The Essex Serpent, Sarah Perry
When Cora Seaborne’s husband dies in late Victorian London, she retreats to the Essex coast a free woman, and becomes involved with a complicated local family and the search for a fabled new species, the ‘Essex serpent’.
This prize-winning doorstop was a book I’d longed to read since fans began cooing over its gothic drama and luscious language. It’s Perry’s second novel, but seems wrought from a writer with the skill and experience of someone twice her age, and contains some of the loveliest and most inventive writing I have ever read.

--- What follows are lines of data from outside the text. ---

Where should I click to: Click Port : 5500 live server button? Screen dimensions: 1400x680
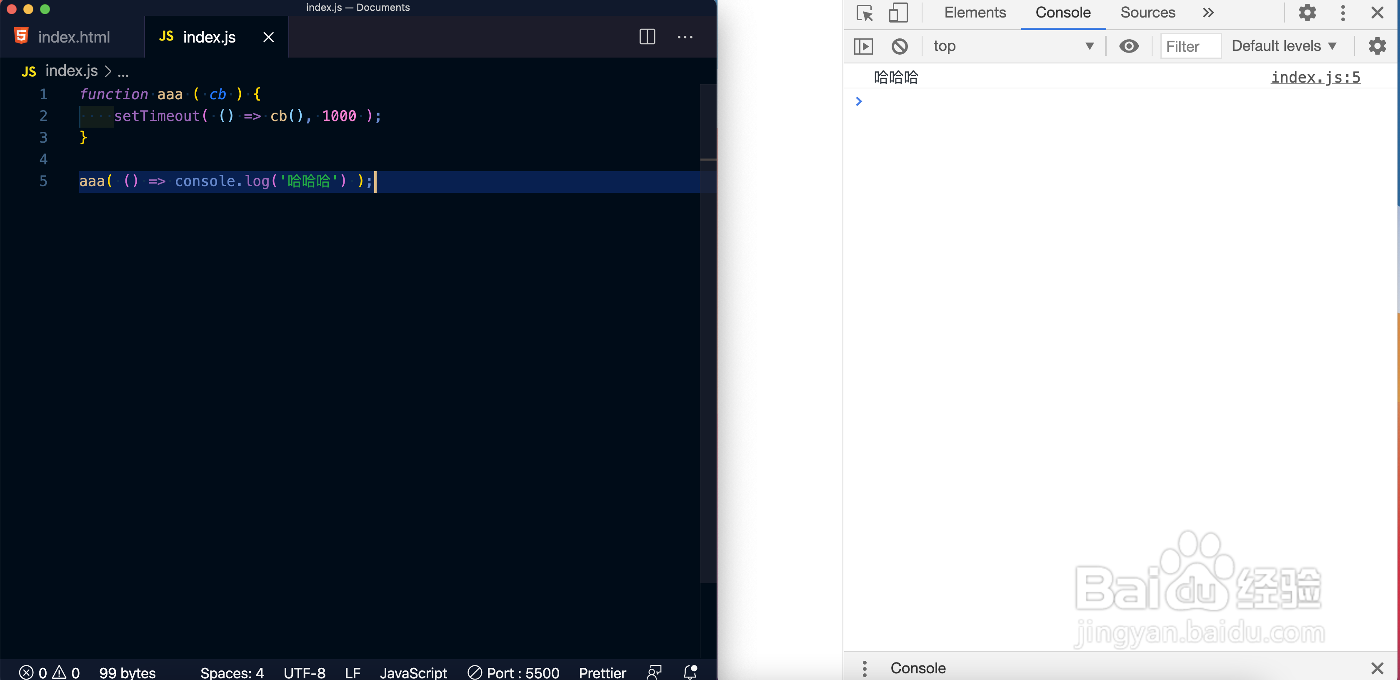514,672
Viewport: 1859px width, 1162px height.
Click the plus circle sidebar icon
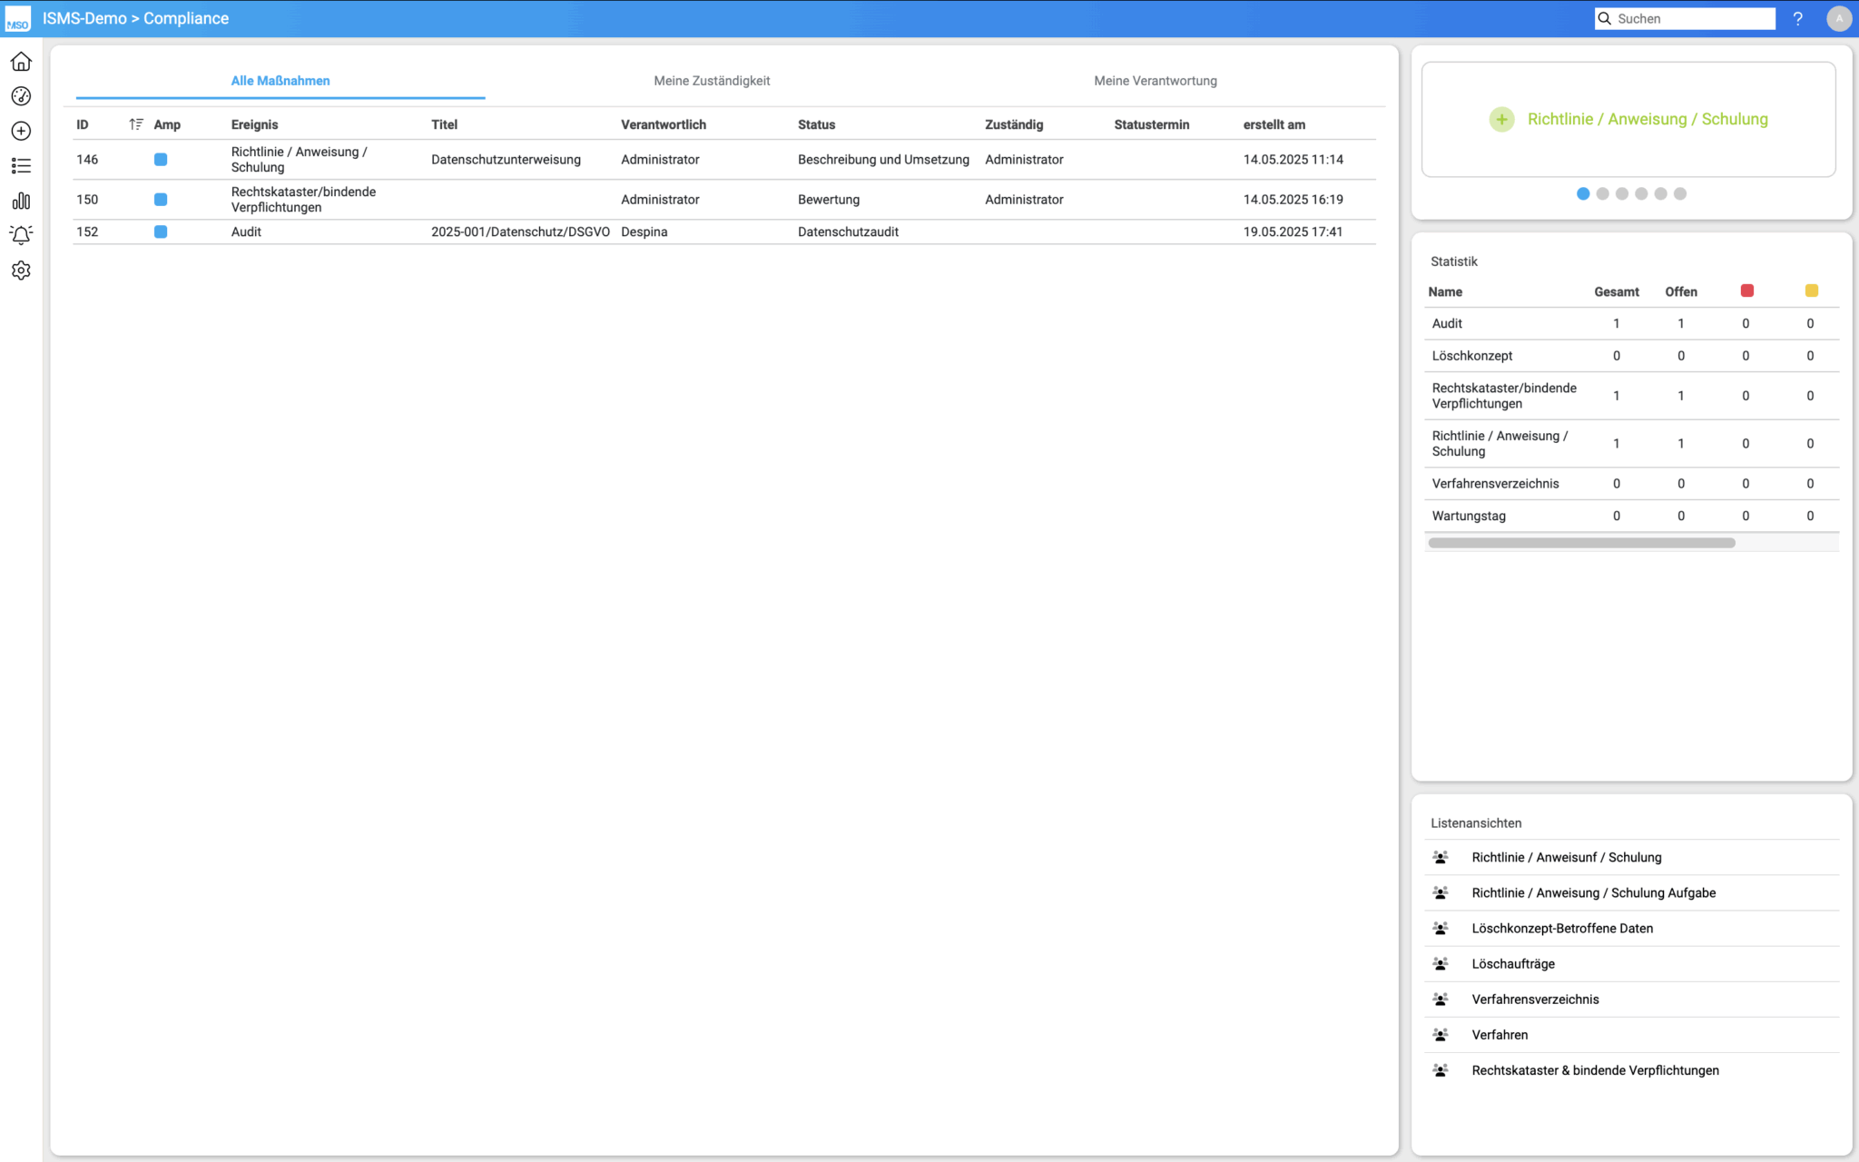pos(21,131)
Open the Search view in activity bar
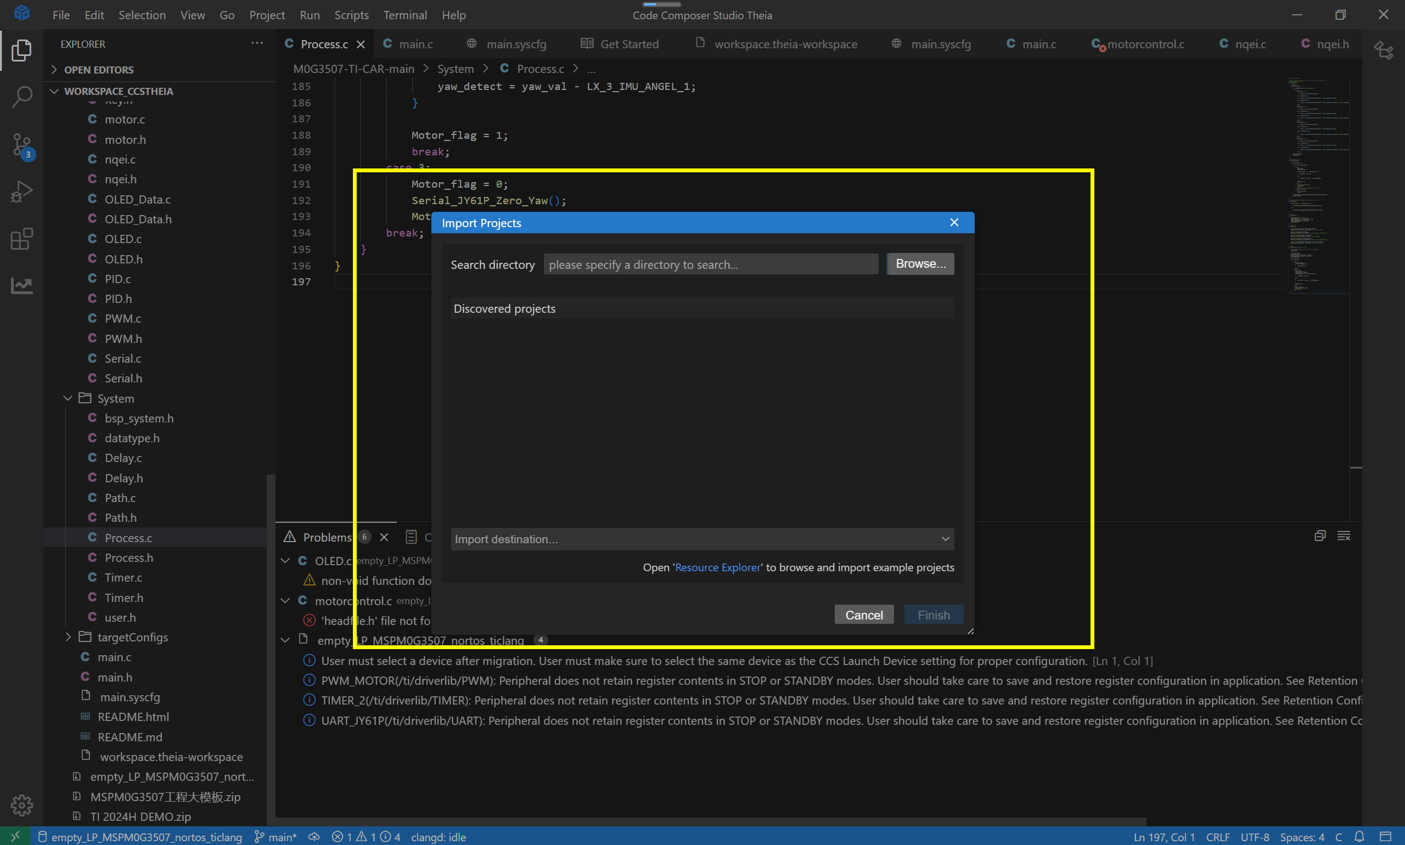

For a story so strange, and controversial, it does that wondrous thing of appealing to a wide audience, like the best kind of party host. I so wanted to be its best friend but something about it wasn’t my bag: it reads at times as one long Gothic love letter, and at others like the most contemporary of tales: a struggle between faith and science, man and woman, the heart and the head, with a feminist protagonist a century ahead of her time. I think I loved and respected Cora, but was saddened by some of her choices, and was therefore never running back to discover her next move. She reminds me of Anna Karenina, whose final act disappoints me more with each re-read, because I can’t bear to let her go. Despite these misgivings, I’d still like to read it again for a closer look at that wonderful language, and the chance to get closer to Cora.